ワクチンパスポートパブリックコメント要請に対する返答

デジタル庁からのワクチンパスポートに関するパブリックコメント要請が出ていたのでそれに返答しました。以下はそのコピーです。記録のために収録しておきます。

短期間の間に簡潔な仕様をおまとめいただきありがとうございます。
【海外渡航分】

  • 海外渡航分に関しては、ICAOの規定が世界で通用するようになることが想定されますので、この採用には賛成です。
  • 取得に関しては、OCR読み取りを想定されておられますが、実際にやってみるとパスポートのICカードも比較的簡単に読めます。しかもこの場合署名検証もでき、データとしての顔写真も取得可能です。これは実は利用者にとっても検証者にとっても使い勝手が良いと思っています。

【国内分】

  • 国内分もSmartHealth Card (SHC)ベースということで国際規格に配慮していることが感じ取れ好感が持てました。
  • 一方で、いくつか気になった点がありますので以下記載いたします。
  • ICAOから鍵取得ができる海外渡航分と違い、国内向けの記載の内容からは当該SHCの検証に使う鍵をどこから取得するのか、発行者の正当性をどのように確認するのかがわかりませんでした。米国のSHCの場合、この辺りはトラストフレームワークとして別途策定するというようなことであろうかと思います。したがって、日本での実装のための規格である本書でも、そこを明確化する必要があると思われます。この時に、署名者のリストと鍵は誰でも取得できるようにしていただければと思います
  • また、SHCではVerifiable Credential(VC)は使いますが、Verifiable Presentationが定義されていません。そのため、VCのメリットとしてよく言われる選択的属性提供が実現できません。結果、二次元バーコードに含まれる情報は常に全て店舗に渡ってしまいます。

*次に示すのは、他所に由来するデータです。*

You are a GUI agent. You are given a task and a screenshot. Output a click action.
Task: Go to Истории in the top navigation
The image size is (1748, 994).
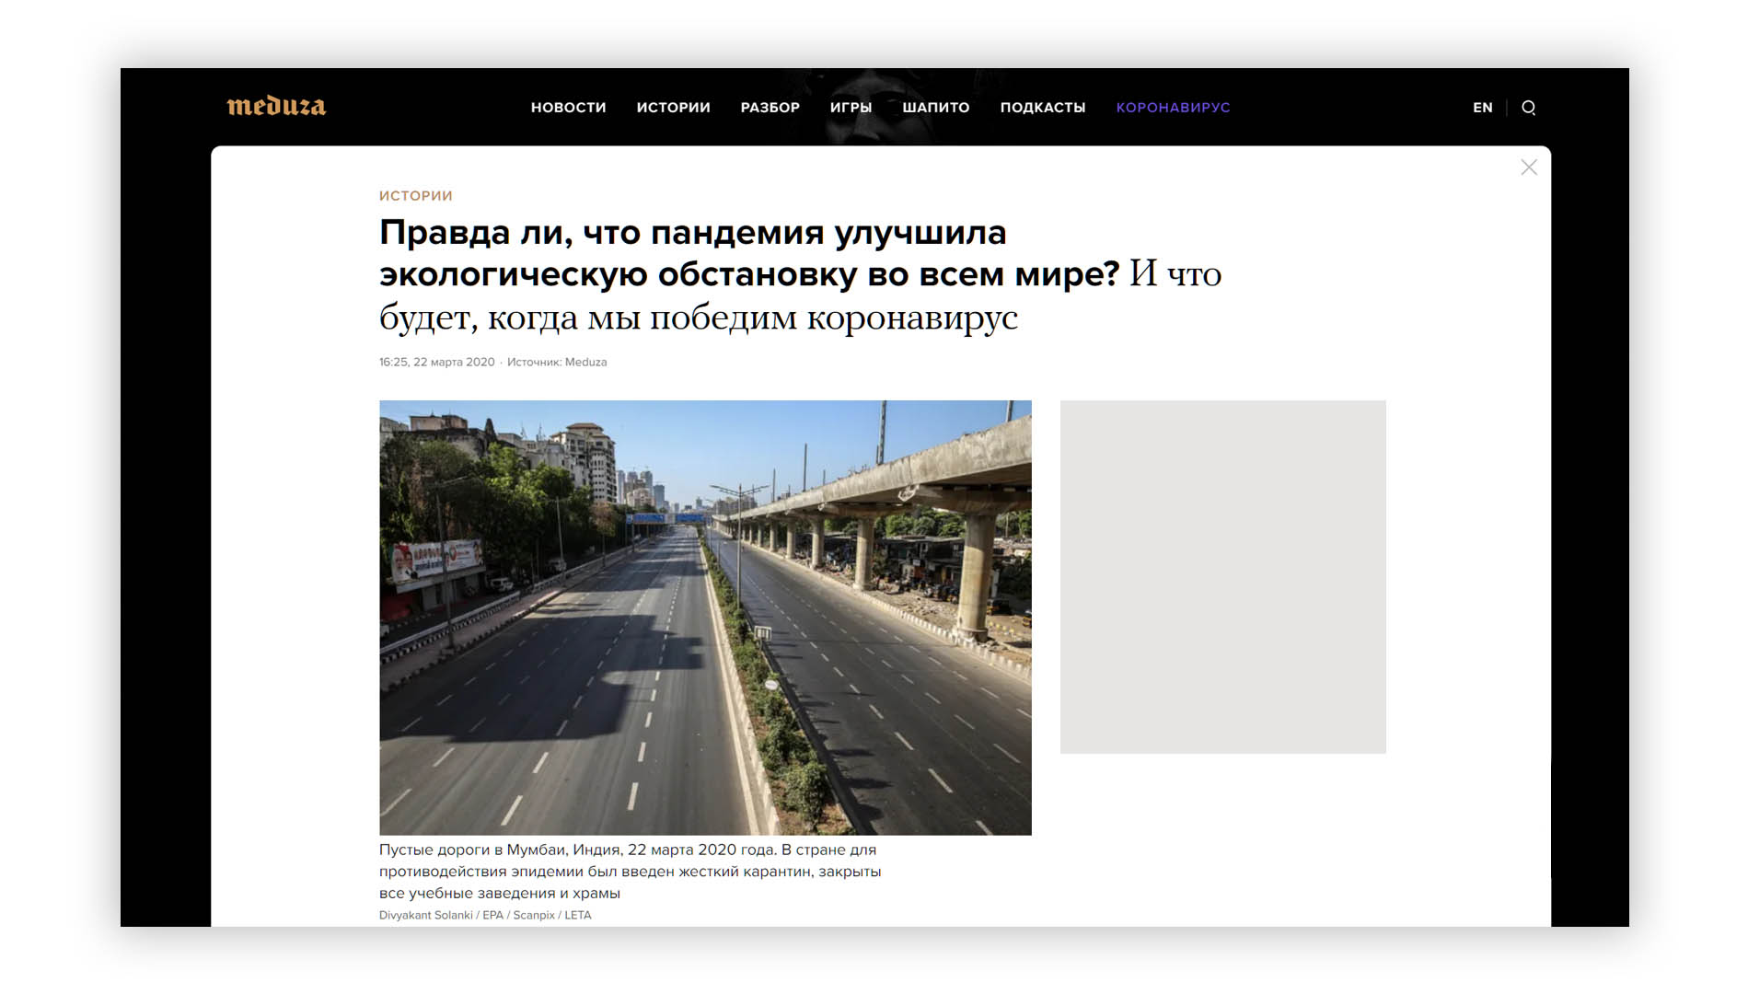pos(673,108)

海外渡航用は全提示でも、そもそも国境検査における使い方が想定されるものなので問題は少ないのに対し、国内利用を想定する場合、提供対象が不特定多数になりますので望ましくありません。
  • 加えて、顔写真など肉体と情報を結びつける情報がないため、ワクチン接種証明書を貸し出すことも可能です。結果、得られる果実は、1) ワクチン非接種者への社会的圧力としての機能に期待して実際の店舗等での接種の証明性には目を瞑る、2) 顔写真付きの身分証明書の提出を同時に求めることによって実効性を担保する、のどちらかになるように思われます。実際、欧州では国によっていずれかの対応になっているようです。後者は当然より大きな過剰提供問題を産んでいます。
  • この属性の過剰な提供問題は、米国のSHCにせよ、欧州のDigital Green Certificate (DGC) にせよ共通します。これは、それぞれの域内での雑多な事情を鑑みて、最大公約数的な規格にしたため、もっと言うと紙を前提としたためと考えられます。
  • しかし、日本においてはマイナンバーカードを必須としていることから、対象人口にはより効果的なソリューションも提供可能かと思います。これは、ICカードから券面記載事項である顔写真を抜き出し、これとワクチン情報を共に署名付きで保存することによって接種情報と肉体情報を結びつけるというものです。
  • 店舗などの受け取り手には、状況に合わせてエンコーディングして渡す形になります。出し手、受け手共にネットワーク接続ができる場合には、ISO/IEC JTC 1/SC 17や米国DHSで検討されているSelf-Issued OpenID Provider (SIOP)方式などが考えられるでしょうし(方式1)、受け手のみがネットワーク接続できる場合には、NFCないしQRコードでアクセス用のワンタイムコードと情報の格納先を引き渡し、そこから情報を取得することも考えられます(方式2)。最後のどちらもネットワークに繋がらない場合は仕方がありませんから、顔写真の検証は諦めるフォールバックも用意(方式3)しておけば、これらで大半は、{顔写真, ワクチン名, ワクチン有効開始日, 発行者, 発行日, 発行者署名}の提供だけで事足りるはずです。
  • これによって、氏名や生年月日やこれと組み合わせることでスーパークッキーとなり得るロット番号などの提供はしないですみます。(顔写真の提供は、本人がそこにいるのですからプライバシーインパクトは少ないと考えられます。なお、検証に使われるクライアントの認証と、正当なクライアントのリストは必要です。)

【接種情報取得API】

  • 接種券番号と生年月日は確かに簡便ですが、やり方によってはこれは生年月日という人によってはセンシティブな情報を予約サイトに入力させることになるように思われます。そもそもこれだと認証も何もしていないことになりますし、この場合のセキュリティターゲットはどうなっているのでしょうか?場合によっては単に接種券番号だけでも目的は達せられるように思います。
  • もしこれが上記の二次元コード付き証明書を前提にしている場合は、上記の(方式1)のようなものを使うことによってより確実な情報提供が可能になると考えられます。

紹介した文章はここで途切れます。